In the paper, we introduce a particle swarm optimization assisted factor analysis with automatically optimized control parameters to permeability prediction in hydrocarbon reservoirs. The hyperparameter estimation based PSO process requires no prior knowledge on its learning parameters. A metaheuristic search is guided for estimating both the optimal set of cognitive and social constants and the factor scores. Based on the above, we perform exploratory factor analysis by a new alternative optimization tool. The advantages of the proposed method against traditional approaches are: (I) derivative-free solution is given, (II) optimal misfit is achieved between the measurements and predictions (as global optimization is made), (III) solution is practically independent from the initial selection of factor scores, (IV) highly adaptive procedure applied to different well log suites (see Table 13), (V) more reliable solution is given by automatically estimating the learning parameters of PSO than those treating arbitrarily chosen control parameters, (VI) robust solution can be assured using an appropriate choose of the misfit function.

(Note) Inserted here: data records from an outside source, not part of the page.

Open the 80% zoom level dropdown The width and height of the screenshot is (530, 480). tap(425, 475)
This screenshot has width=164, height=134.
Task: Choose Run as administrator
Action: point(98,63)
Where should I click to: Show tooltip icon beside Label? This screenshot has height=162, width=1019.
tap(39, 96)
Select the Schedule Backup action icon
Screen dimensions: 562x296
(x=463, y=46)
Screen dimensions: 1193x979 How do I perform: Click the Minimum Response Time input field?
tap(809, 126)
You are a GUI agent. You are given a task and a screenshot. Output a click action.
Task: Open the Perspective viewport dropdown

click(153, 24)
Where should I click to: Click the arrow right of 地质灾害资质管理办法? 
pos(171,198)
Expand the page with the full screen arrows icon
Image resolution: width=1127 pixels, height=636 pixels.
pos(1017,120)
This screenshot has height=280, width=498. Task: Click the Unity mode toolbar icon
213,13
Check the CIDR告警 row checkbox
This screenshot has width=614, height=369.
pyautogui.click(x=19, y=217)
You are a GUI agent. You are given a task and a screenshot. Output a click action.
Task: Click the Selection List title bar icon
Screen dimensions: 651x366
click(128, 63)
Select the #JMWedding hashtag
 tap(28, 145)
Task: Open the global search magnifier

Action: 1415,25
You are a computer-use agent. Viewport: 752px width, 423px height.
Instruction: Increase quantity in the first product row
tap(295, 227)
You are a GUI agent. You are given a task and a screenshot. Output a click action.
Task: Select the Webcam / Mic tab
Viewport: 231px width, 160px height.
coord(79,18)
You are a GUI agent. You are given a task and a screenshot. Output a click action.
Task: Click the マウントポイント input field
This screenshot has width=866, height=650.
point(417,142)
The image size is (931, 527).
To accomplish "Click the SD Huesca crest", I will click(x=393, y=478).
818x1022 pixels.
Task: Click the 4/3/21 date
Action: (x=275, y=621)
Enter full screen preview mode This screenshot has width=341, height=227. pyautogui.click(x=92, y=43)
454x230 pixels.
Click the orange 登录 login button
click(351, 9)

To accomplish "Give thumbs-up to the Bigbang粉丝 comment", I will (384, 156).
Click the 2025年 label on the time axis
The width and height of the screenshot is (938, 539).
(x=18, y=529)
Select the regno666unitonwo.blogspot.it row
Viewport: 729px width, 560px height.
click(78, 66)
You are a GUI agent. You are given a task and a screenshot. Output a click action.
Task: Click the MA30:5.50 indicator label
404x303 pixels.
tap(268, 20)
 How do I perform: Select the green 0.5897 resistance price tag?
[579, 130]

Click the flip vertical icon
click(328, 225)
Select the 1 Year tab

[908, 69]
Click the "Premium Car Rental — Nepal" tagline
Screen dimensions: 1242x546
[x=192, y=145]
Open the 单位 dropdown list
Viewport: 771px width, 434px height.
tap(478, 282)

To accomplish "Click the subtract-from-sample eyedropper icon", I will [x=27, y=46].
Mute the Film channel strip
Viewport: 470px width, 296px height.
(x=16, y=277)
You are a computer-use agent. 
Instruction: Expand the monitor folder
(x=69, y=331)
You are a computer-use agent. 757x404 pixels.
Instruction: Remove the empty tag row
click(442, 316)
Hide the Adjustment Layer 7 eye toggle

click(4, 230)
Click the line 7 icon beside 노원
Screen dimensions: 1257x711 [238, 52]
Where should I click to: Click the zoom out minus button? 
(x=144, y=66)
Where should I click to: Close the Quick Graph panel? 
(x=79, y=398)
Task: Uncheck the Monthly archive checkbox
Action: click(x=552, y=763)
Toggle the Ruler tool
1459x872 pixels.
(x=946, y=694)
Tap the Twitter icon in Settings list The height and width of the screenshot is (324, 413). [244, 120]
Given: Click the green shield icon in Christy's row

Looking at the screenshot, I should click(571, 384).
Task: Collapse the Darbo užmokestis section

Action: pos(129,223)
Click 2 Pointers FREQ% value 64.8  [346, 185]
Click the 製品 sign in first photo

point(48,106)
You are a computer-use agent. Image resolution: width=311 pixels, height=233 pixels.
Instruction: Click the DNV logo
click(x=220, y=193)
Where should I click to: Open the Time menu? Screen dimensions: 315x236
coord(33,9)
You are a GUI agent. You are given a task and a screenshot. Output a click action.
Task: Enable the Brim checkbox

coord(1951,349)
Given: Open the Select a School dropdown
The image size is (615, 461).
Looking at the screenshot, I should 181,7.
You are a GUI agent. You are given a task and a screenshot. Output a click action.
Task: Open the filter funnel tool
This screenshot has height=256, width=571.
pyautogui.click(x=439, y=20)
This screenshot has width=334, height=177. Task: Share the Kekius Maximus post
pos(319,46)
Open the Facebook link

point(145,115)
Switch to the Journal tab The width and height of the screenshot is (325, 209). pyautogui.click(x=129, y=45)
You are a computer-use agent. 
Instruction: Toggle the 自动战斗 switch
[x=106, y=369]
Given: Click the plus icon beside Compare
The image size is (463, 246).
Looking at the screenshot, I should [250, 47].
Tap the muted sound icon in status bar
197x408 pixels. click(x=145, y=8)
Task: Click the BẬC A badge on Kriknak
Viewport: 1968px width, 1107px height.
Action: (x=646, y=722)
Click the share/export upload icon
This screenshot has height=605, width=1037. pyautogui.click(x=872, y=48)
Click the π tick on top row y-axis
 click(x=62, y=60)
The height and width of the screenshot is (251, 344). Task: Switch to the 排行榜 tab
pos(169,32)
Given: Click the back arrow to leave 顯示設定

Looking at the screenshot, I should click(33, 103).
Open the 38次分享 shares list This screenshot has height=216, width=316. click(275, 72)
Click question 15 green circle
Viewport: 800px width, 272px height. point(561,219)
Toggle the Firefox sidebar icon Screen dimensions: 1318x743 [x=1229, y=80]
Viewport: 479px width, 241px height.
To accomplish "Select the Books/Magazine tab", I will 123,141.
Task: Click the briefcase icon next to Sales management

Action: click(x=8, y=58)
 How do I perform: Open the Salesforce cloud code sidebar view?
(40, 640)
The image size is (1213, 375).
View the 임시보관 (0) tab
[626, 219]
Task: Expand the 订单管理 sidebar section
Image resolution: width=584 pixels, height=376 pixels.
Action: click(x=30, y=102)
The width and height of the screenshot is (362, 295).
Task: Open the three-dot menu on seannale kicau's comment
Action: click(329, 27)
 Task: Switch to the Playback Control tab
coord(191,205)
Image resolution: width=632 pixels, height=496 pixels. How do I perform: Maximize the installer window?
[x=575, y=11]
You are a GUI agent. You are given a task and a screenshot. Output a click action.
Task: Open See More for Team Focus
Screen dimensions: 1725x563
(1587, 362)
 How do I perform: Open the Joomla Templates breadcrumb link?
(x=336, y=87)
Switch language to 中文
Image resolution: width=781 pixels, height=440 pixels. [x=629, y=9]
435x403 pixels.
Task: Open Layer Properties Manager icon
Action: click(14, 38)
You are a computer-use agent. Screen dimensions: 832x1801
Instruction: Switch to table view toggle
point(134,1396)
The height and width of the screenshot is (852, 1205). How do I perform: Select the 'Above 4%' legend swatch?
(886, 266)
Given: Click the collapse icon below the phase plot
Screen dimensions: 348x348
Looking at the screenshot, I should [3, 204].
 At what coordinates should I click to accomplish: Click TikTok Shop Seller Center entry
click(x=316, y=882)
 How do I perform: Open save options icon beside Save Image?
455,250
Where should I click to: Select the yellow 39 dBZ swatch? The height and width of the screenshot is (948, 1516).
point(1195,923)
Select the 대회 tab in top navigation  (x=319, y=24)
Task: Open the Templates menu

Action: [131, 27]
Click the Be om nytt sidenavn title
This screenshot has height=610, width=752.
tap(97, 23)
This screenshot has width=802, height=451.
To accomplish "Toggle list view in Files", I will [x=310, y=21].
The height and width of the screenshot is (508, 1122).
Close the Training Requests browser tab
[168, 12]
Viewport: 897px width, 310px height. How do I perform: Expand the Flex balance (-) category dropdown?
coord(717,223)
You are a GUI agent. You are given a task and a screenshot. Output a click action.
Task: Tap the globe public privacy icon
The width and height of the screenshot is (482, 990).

More robust norms like a most frequent value based or L1-norm can be substituted into the Euclidean norm based objective functions (Szabó et al. 2018). At the moment, the only serious drawback of the hyperparameter estimation method is its long computational running time. For automatically calculated hyperparameters, the CPU times increase approximately 300 times compared to those of a single run using fixed values of c1 and c2. However, based on preliminary program runs, parameters c1 and c2 can be determined for the investigated area and then fixed for factor analysis, which may reduce the running time by orders of magnitude. In the knowledge of proper initial values, instead of the SA algorithm, a linearized optimization procedure may be proposed to reduce the running time greatly.

We have established a well usable regression model between the first factor estimated by the particle swarm optimization based factor analysis and the permeability of hydrocarbon-bearing formations. It is noted that pilot tests confirmed the validity of the same regression relation in some hydrocarbon wells in the Carpathian Foredeep, South Poland (and hydraulic conductivity in Hungary and the USA). This allows the estimation of permeability from an independent well-log-analysis method, which is based on the comprehensive interpretation of multiple wireline logs. We have tested the developed method in single wells in Hungarian hydrocarbon-bearing formations, which was extended successfully to two-dimensional application to simultaneously evaluate the data measured in multiple boreholes. The factor analysis derived permeability is compared and verified both by deterministic modeling of well logs and laboratory based measurements. As a next research step, the inertia weight w might also be automatically selected for PSO, and the factor loadings will be used as unknowns as we have done it in our earlier applications. By using fast computers and the tools of parallel computing, a generalized FA-PSO method can be developed for a reliable and fast 3D permeability prediction in different oilfields.